The beginning of this paragraph seems a bit unclear to me (maybe it's
just me). As of right now, as I understand it, we have an opaque object
that, at a minimum, holds references to the set of (open socket, ref
count) pairs. (Please correct me if I'm wrong.) In addition to this,
whenever this pair is retrieved, the refcount is incremented by 1 within
the registry thus allowing for use of this reference outside of any
critical sections. Then, when the function no longer needs the
reference, it decrements the refcount. If refcount reaches 0, then the
conn is not needed.

> For this scheme to work, the connection object MUST be immutable once created.
> Any part that can change during the lifetime of the connection object MUST be
> protected with a mutex.
> 
> This mechanism is used to avoid heavy contention on the registry lock. Without
> the refcount, a connection would have to be protected within the registry lock
> to avoid race between an access to the object and freeing it. As long as the
> lookups in the registry are not that frequent, this should scale since the
> critical section is pretty short.
> 

I think this should be okay. As it is currently implemented, Torsocks
only "remembers" socket that *it* needs. By this I mean that it only
maintains a reference to a socket if it is currently using the
connection in a SOCKS handshake or DNS resolution. Once Torsocks has
finished with its necessary operations, it returns complete control to
the application and "forgets" about the socket.

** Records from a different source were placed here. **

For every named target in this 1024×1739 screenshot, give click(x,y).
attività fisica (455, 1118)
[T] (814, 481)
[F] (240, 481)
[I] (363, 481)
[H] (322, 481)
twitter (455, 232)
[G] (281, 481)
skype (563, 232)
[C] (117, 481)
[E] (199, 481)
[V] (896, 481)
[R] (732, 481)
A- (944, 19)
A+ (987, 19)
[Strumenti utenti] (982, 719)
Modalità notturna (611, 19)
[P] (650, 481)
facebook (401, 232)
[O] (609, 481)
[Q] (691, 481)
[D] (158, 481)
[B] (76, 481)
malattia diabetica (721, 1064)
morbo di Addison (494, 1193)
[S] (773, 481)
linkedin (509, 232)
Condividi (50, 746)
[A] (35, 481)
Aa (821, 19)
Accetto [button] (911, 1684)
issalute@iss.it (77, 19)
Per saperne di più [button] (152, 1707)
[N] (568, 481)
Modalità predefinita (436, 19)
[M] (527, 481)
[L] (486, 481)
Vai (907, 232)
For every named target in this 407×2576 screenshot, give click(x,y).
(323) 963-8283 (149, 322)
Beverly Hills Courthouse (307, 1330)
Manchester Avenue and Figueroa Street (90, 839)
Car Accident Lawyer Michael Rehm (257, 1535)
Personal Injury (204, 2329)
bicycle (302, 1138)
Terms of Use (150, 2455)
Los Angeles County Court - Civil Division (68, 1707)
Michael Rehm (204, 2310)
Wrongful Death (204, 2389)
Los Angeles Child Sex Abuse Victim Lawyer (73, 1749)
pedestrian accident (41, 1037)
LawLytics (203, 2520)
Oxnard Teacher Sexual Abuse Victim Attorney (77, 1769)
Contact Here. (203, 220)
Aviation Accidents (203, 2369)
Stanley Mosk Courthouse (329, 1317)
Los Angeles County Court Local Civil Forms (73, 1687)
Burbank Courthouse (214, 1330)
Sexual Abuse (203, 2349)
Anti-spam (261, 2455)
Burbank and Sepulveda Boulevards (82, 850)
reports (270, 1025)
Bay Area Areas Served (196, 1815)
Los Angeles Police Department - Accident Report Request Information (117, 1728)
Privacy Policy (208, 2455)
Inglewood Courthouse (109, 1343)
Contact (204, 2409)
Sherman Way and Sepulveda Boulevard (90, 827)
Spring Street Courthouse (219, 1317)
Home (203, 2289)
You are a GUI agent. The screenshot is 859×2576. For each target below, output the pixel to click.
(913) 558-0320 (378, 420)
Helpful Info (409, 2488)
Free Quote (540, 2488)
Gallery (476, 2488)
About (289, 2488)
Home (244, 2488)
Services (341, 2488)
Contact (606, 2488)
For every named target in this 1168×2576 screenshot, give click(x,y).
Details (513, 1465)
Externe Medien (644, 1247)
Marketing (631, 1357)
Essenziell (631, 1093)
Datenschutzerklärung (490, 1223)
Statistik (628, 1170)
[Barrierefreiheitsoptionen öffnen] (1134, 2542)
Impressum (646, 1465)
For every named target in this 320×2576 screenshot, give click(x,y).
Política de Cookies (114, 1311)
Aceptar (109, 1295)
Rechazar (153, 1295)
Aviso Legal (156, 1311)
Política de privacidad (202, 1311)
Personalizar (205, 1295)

If you plan to keep a similar design, then registry entries will mostly
be short-lived and this should scale well. If your plan is to have the
registry maintain a complete list of all open connections, then this
still may scale and have little, or no, adverse affect on performance
but I'm unsure if this provides much benefit. Have you decided which of
these designs you want to use?

> Here is the algorithm for a read/write and destroy operation.
> 
> Prerequisites:
> ----
> Refcount of a connection object starts at 1. When down to 0, it can be
> destroyed.
> 
> Add to registry (e.g.: connect(2)):
> ----
> 1)	lock(registry)
> 2)		new_conn refcount = 1;
> 3)		add to registry
> /* We could also make a lookup for duplicates. */
> 4)	unlock(registry)
> 
> Read/Write op. (e.g.: DNS Lookup):
> ----
> 1)	lock(registry)
> 2)		conn = lookup
> 3)		if conn:
> 4)			atomic_inc(conn refcount)
> 5)	unlock(registry)
> 6)	[action using the conn]
> 7)	if atomic_dec_return(conn refcount) == 0:
> /*
>  * This is safe because at this point the connection object is not visible
>  * anymore to any thread so we can safely free the object after unlocking it.
>  */
> 8)		free conn
> 
> Destroy from registry (e.g.: close(2)):
> ----
> 1)	lock(registry)
> 2)		conn = lookup
> 3)		if conn:
> /*
>  * Make sure the connection object is not visible once we release the registry
>  * lock. Note that we DO NOT increment the refcount here because we are on the
>  * destroy path so we have to make the refcount come down to 0.
>  */
> 4)			remove from registry
> 5)	unlock(registry)
> 6)	if atomic_dec_return(conn refcount) == 0:
> 7)		free(conn)

I think these look good. They seem to lock a very small amount of code,
which is good. I suppose this is a nitpicky question but
regarding atomic_dec_return() and atomic_inc(), do they both return the
updated counter value? Or is atomic_dec_return() the only one
that does that (denoted by the _return suffix)?

I think this is simple, and simple is good. I have some questions about
the actual registry, but I'll defer asking them until they're more
on-topic. I'll try to take another pass of this when I'm less asleep.

Thanks again!

- Matt